What the task asks: Your reply should be the complete data, reproduced exactly.

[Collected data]
:::
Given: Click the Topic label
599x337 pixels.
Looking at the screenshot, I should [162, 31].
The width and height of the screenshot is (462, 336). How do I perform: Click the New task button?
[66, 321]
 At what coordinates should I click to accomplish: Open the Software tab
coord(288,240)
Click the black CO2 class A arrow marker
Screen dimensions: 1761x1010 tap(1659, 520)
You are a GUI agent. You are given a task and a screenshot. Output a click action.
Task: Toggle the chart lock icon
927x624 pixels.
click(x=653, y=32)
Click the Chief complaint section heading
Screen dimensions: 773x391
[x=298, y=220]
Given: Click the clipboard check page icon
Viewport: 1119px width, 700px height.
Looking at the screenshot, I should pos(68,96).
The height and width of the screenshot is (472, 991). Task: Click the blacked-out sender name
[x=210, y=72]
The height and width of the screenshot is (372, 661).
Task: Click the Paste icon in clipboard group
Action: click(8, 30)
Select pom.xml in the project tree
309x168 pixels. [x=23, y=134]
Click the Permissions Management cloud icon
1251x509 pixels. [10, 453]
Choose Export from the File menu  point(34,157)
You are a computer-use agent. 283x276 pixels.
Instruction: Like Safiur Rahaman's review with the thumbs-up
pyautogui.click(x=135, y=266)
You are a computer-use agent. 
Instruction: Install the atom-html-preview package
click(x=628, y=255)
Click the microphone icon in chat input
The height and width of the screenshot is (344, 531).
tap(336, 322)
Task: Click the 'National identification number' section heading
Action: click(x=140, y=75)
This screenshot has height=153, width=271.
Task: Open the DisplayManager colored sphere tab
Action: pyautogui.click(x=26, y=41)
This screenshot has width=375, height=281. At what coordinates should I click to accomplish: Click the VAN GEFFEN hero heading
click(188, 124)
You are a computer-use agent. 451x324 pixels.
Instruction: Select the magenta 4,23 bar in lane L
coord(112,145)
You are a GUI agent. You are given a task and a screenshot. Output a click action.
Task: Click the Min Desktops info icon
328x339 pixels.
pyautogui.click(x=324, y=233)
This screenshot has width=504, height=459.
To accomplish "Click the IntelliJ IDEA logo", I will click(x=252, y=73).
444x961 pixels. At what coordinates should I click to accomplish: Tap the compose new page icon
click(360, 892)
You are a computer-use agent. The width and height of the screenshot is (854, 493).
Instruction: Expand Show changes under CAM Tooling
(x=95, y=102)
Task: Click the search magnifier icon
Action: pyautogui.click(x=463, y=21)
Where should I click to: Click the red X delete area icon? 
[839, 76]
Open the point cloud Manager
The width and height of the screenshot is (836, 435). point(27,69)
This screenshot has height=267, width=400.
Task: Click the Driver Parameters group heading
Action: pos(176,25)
:::
Exercise answer:
Given: Click the Topic label
599x337 pixels.
Looking at the screenshot, I should [162, 31].
The width and height of the screenshot is (462, 336). How do I perform: Click the New task button?
[66, 321]
 At what coordinates should I click to accomplish: Open the Software tab
coord(288,240)
Click the black CO2 class A arrow marker
Screen dimensions: 1761x1010 tap(1659, 520)
You are a GUI agent. You are given a task and a screenshot. Output a click action.
Task: Toggle the chart lock icon
927x624 pixels.
click(x=653, y=32)
Click the Chief complaint section heading
Screen dimensions: 773x391
[x=298, y=220]
Given: Click the clipboard check page icon
Viewport: 1119px width, 700px height.
Looking at the screenshot, I should pos(68,96).
The height and width of the screenshot is (472, 991). Task: Click the blacked-out sender name
[x=210, y=72]
The height and width of the screenshot is (372, 661).
Task: Click the Paste icon in clipboard group
Action: click(8, 30)
Select pom.xml in the project tree
309x168 pixels. [x=23, y=134]
Click the Permissions Management cloud icon
1251x509 pixels. [10, 453]
Choose Export from the File menu  point(34,157)
You are a computer-use agent. 283x276 pixels.
Instruction: Like Safiur Rahaman's review with the thumbs-up
pyautogui.click(x=135, y=266)
You are a computer-use agent. 
Instruction: Install the atom-html-preview package
click(x=628, y=255)
Click the microphone icon in chat input
The height and width of the screenshot is (344, 531).
tap(336, 322)
Task: Click the 'National identification number' section heading
Action: click(x=140, y=75)
This screenshot has height=153, width=271.
Task: Open the DisplayManager colored sphere tab
Action: pyautogui.click(x=26, y=41)
This screenshot has width=375, height=281. At what coordinates should I click to accomplish: Click the VAN GEFFEN hero heading
click(188, 124)
You are a computer-use agent. 451x324 pixels.
Instruction: Select the magenta 4,23 bar in lane L
coord(112,145)
You are a GUI agent. You are given a task and a screenshot. Output a click action.
Task: Click the Min Desktops info icon
328x339 pixels.
pyautogui.click(x=324, y=233)
This screenshot has width=504, height=459.
To accomplish "Click the IntelliJ IDEA logo", I will click(x=252, y=73).
444x961 pixels. At what coordinates should I click to accomplish: Tap the compose new page icon
click(360, 892)
You are a computer-use agent. The width and height of the screenshot is (854, 493).
Instruction: Expand Show changes under CAM Tooling
(x=95, y=102)
Task: Click the search magnifier icon
Action: pyautogui.click(x=463, y=21)
Where should I click to: Click the red X delete area icon? 
[839, 76]
Open the point cloud Manager
The width and height of the screenshot is (836, 435). point(27,69)
This screenshot has height=267, width=400.
Task: Click the Driver Parameters group heading
Action: pos(176,25)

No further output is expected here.